TASK BRIEF: Copy the entries below word for word, minus the pictures.

-------- GIVEN ENTRIES

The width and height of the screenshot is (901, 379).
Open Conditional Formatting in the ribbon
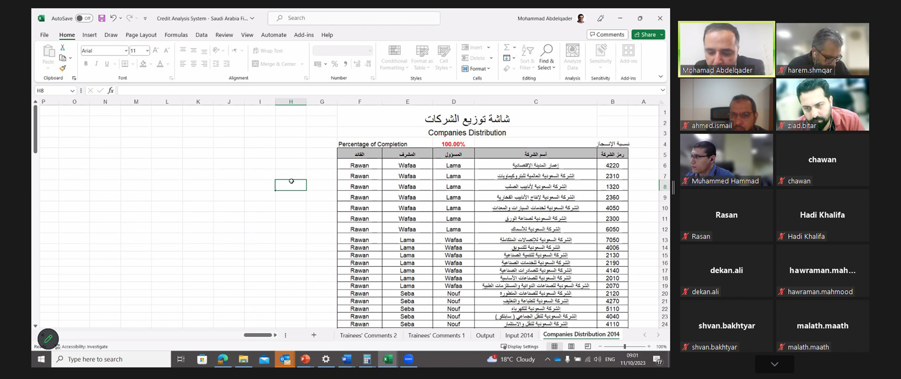(x=394, y=57)
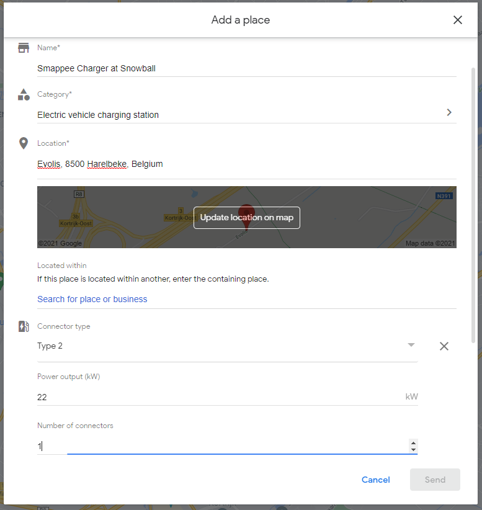Screen dimensions: 482x510
Task: Click the dialog's vertical scrollbar
Action: [x=473, y=205]
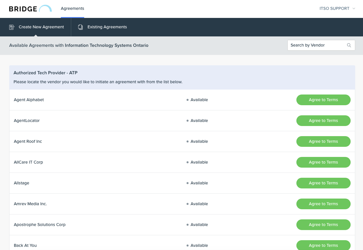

----------------

FINAL ANSWER:
The width and height of the screenshot is (901, 379).
Open Conditional Formatting in the ribbon
(x=394, y=57)
Screen dimensions: 482x510
Task: Click the dialog's vertical scrollbar
Action: [x=473, y=205]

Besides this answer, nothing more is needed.